Huh? We don't even know what "it" is. How can you say you produced it?
> a machine performs tasks that require flexible analytical and cognitive skills
You see that, I see a lucky stochastic search result. Don't underestimate the "creativity" of random algorithms! They can do some wild shit! This is nothing new, we've been playing with these toys for like 70 fucking years. It's only recently that they started spewing words and everyone lost their minds over it.
> I see a lucky stochastic search result
Again you're reaching for a mechanistic explanation of some kind (let's leave for the moment whether it makes sense or not) as if having an explanation somehow contradicted a display of intelligence. It doesn't. Yes of course we made it, we know how it works (ar some level) and there is no magic. But what matters is the result- this machine, matrix multiplier, stochastic parrot, consistently displays intelligence, to the point of being able to perform very complex, open-ended tasks that integrate discovery, planning, tool usage, decision and even some aesthetic sense, understanding and using natural language, context awareness, you name it.
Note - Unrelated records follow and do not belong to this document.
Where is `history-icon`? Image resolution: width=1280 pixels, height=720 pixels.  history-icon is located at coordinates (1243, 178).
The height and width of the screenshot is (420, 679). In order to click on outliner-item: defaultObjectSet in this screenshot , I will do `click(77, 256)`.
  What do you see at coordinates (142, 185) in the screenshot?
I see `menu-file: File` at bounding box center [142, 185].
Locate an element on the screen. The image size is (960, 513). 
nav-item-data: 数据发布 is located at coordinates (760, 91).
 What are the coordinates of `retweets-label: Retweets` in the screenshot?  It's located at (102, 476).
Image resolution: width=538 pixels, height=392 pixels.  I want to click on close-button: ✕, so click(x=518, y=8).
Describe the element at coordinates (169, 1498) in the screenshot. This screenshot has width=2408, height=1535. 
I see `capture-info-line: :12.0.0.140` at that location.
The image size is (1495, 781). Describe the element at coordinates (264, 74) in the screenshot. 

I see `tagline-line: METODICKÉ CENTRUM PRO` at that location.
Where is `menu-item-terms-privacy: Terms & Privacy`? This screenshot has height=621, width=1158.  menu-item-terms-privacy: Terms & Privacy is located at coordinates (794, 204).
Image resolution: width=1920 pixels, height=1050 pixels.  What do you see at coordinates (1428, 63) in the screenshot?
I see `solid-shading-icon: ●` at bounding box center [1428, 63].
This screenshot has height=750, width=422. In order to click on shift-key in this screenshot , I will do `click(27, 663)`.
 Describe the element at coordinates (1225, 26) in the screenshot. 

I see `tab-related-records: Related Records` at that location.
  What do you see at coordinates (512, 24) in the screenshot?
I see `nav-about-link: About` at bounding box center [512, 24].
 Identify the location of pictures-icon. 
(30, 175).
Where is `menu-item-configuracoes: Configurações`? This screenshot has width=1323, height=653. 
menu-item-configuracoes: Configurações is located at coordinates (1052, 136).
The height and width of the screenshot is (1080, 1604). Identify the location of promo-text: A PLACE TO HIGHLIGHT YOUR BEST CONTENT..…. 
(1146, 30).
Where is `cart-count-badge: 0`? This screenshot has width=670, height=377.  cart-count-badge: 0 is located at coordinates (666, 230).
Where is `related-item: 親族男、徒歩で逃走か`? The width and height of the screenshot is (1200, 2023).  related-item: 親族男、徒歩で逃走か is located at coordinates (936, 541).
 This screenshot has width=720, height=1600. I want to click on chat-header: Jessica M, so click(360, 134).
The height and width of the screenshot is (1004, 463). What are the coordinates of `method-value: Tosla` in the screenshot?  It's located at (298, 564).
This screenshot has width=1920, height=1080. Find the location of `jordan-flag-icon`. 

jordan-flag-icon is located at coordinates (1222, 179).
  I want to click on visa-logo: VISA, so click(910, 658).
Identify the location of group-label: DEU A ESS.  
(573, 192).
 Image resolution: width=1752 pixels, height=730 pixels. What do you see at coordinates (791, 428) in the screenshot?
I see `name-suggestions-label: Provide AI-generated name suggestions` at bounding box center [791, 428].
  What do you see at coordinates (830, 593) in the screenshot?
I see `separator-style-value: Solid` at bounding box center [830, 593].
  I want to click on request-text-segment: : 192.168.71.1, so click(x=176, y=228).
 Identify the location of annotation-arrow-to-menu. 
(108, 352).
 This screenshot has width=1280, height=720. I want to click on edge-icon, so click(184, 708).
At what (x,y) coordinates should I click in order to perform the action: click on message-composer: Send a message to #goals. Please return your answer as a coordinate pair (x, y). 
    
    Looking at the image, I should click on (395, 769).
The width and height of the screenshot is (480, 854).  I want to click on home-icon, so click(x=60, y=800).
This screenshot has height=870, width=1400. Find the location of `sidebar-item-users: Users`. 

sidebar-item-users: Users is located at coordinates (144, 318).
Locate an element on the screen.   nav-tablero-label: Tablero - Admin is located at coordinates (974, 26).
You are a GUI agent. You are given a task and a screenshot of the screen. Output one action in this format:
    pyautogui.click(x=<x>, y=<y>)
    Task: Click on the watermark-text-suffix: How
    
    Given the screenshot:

> This is nothing new, we've been playing with these toys for like 70 fucking years
Lol no. For god's sake. Hundreds of billions of parameters organised in a specific architecture and trained with unimaginable amounts of data and compute? Unless by "these toys" you mean "any computer program vaguely AI-related".
IDK, it doesn't seem like they actually do any of that. To me it seems like they have good enough semantic embeddings that they can kind of approximate those things, sometimes, well enough if you don't look too hard. This is enough to fool people. Of course there's gold in them hills--some recent mathematical results were found there. But to say that's "intellgence" is to say that lossy compression is intelligence. It's static. It does not learn. It does not adapt.
> Unless by "these toys" you mean "any computer program vaguely AI-related".
Not "vaguely AI related". I mean stochastic computer programs that can do things that look awful thinky. They've existed for a long time, but only recently (due to word2vec and other advances) have the results been words that mostly go together well instead of numbers. For some reason people seem to think a lot less critically when the output is words. IDGI but it's a whole thing.